Write out the entries again exactly as they are given.
====== EXERCISE DATA
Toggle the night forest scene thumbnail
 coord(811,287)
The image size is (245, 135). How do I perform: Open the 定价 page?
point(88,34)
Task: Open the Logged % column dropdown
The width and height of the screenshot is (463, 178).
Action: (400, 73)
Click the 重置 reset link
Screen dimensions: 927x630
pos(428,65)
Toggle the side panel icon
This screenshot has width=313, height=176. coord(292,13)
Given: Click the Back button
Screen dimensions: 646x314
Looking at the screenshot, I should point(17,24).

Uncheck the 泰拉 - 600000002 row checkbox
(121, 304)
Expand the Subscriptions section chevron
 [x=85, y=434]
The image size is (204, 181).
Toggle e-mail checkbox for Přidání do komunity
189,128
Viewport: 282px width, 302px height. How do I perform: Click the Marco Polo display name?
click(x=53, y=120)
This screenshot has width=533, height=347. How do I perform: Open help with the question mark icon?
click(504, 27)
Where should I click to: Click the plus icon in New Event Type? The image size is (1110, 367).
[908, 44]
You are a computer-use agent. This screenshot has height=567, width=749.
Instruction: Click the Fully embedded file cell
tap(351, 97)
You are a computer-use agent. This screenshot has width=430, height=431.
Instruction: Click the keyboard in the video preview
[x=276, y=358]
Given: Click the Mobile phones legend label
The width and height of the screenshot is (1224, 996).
============
**WRITTEN SOLUTION:**
Toggle the night forest scene thumbnail
 coord(811,287)
The image size is (245, 135). How do I perform: Open the 定价 page?
point(88,34)
Task: Open the Logged % column dropdown
The width and height of the screenshot is (463, 178).
Action: (400, 73)
Click the 重置 reset link
Screen dimensions: 927x630
pos(428,65)
Toggle the side panel icon
This screenshot has width=313, height=176. coord(292,13)
Given: Click the Back button
Screen dimensions: 646x314
Looking at the screenshot, I should point(17,24).

Uncheck the 泰拉 - 600000002 row checkbox
(121, 304)
Expand the Subscriptions section chevron
 [x=85, y=434]
The image size is (204, 181).
Toggle e-mail checkbox for Přidání do komunity
189,128
Viewport: 282px width, 302px height. How do I perform: Click the Marco Polo display name?
click(x=53, y=120)
This screenshot has width=533, height=347. How do I perform: Open help with the question mark icon?
click(504, 27)
Where should I click to: Click the plus icon in New Event Type? The image size is (1110, 367).
[908, 44]
You are a computer-use agent. This screenshot has height=567, width=749.
Instruction: Click the Fully embedded file cell
tap(351, 97)
You are a computer-use agent. This screenshot has width=430, height=431.
Instruction: Click the keyboard in the video preview
[x=276, y=358]
Given: Click the Mobile phones legend label
The width and height of the screenshot is (1224, 996).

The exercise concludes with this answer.